AUSZUG -
In Deutschland sammelt das »Netzwerk für die demokratische Kontrolle der Finanzmärkte« Unterschriften für eine Erklärung, in der die Einführung der Tobin-Steuer, die Stabilisierung der Wechselkurse zwischen Dollar, Euro und Yen, sowie die »demokratische Umgestaltung internationaler Finanzinstitutionen« gefordert wird.
Viele christlich-solidarische Institutionen unterstützen den Appell. Auch der Kreisverband Potsdam der Grünen trägt die Erklärung mit. Der BUKO-Arbeitsschwerpunkt »Weltwirtschaft« kritisiert dagegen in einem offenen Brief die neokeynesianistische und etatistische Strategie der gesamten ATTAC-Bewegung und die Tatsache, daß das Netzwerk »nationale Wertschöpfungsgemeinschaften« konstruiert. Mit seiner »unzulässig verkürzten Kapitalismuskritik« beschwöre das Netzwerk seine »Vereinnahmung für nationalistische Argumentationsfiguren«. Der BUKO wird auf seinem jährlichen offenen Kongress vom 6. - 8. Oktober in Berlin über Strategien gegen die Zumutungen der »Globalisierung« diskutieren. Das »Netzwerk« beratschlagt, ebenfalls öffentlich, am 17. und 18. November in Frankfurt.

BEREITGESTELLTE ZEILEN -
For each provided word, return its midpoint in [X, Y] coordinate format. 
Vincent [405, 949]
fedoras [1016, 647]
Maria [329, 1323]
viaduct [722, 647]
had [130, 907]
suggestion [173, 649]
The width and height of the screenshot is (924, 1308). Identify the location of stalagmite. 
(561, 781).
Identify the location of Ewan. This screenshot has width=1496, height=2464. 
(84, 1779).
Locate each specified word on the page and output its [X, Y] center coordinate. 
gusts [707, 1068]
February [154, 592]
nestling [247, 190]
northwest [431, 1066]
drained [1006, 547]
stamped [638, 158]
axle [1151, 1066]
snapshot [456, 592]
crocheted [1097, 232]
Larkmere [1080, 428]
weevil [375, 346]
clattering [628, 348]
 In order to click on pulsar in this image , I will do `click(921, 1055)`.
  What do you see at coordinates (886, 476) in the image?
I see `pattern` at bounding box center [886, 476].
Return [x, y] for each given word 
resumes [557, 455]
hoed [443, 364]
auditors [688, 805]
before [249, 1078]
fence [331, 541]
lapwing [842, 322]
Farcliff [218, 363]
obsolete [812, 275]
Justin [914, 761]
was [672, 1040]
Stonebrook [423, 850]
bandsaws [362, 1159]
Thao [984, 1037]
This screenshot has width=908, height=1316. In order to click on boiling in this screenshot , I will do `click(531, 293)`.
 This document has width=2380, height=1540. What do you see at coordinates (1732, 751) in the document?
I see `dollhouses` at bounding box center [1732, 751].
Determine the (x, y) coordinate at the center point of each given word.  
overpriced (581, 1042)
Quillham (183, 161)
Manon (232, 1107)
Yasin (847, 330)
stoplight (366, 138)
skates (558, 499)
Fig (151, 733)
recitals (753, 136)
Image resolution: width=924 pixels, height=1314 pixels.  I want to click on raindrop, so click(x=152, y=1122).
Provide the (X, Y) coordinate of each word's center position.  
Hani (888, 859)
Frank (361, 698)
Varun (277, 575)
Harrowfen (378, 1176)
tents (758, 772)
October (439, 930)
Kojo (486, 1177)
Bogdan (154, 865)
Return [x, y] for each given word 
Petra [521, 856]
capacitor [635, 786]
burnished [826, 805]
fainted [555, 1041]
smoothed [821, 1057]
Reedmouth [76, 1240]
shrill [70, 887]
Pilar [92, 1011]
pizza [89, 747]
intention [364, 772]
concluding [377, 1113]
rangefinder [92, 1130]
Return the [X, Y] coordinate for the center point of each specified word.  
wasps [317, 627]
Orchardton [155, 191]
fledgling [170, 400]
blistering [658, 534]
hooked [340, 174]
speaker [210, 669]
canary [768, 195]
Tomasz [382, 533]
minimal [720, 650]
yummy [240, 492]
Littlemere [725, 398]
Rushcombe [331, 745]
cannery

AUFGABENSTELLUNG - Wie lautet der Satz „Auch der Kreisverband Potsdam der Grünen trägt die Erklärung mit.“ aus dem Auszug auf Englisch? Die Zeilen stehen in keinem Zusammenhang mit dem Auszug.

LÖSUNG - The Potsdam district association of the Greens also supports the declaration.